Records from a dataset:
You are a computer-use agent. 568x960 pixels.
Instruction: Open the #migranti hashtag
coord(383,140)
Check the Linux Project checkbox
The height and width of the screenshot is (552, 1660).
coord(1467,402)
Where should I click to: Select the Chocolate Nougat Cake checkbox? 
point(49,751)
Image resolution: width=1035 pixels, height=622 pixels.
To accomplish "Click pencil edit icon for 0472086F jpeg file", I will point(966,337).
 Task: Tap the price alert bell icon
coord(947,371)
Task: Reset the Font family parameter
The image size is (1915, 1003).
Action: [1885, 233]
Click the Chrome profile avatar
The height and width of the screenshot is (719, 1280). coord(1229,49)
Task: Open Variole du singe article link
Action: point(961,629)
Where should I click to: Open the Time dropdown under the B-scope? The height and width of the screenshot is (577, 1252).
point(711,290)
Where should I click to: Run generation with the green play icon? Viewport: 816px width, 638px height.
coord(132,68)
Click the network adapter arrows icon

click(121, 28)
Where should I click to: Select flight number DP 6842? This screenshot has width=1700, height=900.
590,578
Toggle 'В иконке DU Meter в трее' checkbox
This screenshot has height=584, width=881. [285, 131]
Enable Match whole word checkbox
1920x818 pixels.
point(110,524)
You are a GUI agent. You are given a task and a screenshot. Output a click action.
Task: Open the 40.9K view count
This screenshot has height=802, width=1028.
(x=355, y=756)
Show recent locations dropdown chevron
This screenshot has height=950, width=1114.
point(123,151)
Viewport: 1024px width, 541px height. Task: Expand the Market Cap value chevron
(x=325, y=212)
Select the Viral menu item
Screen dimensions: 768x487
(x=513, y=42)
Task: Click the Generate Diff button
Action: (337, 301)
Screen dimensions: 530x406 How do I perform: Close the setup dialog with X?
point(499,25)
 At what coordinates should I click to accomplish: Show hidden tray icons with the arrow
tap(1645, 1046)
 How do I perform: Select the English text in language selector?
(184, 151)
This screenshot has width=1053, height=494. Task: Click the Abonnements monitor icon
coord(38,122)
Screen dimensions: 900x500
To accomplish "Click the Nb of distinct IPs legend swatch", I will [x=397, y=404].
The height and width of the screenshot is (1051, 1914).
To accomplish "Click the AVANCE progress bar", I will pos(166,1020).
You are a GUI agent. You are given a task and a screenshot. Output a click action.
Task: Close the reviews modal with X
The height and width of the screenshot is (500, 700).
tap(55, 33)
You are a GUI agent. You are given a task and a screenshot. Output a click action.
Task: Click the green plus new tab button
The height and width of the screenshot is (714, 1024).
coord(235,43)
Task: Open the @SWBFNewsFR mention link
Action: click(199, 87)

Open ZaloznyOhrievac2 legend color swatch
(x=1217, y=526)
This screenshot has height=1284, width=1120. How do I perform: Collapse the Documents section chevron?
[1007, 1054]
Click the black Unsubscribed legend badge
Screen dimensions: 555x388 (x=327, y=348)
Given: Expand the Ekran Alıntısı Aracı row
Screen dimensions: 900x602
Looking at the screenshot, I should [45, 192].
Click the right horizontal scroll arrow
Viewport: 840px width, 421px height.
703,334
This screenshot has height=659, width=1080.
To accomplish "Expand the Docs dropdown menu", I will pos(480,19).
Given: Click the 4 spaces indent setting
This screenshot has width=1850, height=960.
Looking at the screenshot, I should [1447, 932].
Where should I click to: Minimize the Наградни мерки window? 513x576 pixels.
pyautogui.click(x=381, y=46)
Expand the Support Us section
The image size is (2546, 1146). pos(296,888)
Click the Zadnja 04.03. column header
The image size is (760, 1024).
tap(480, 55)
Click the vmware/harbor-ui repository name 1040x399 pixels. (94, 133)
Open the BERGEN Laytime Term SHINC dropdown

§ EXERCISE INSTRUCTIONS:
Your answer must be the line with "The image size is (760, 1024)." and all lines after it through the final line of the entries, copied exactly and with nothing added.

§ TASK RESPONSE:
The image size is (760, 1024).
tap(480, 55)
Click the vmware/harbor-ui repository name 1040x399 pixels. (94, 133)
Open the BERGEN Laytime Term SHINC dropdown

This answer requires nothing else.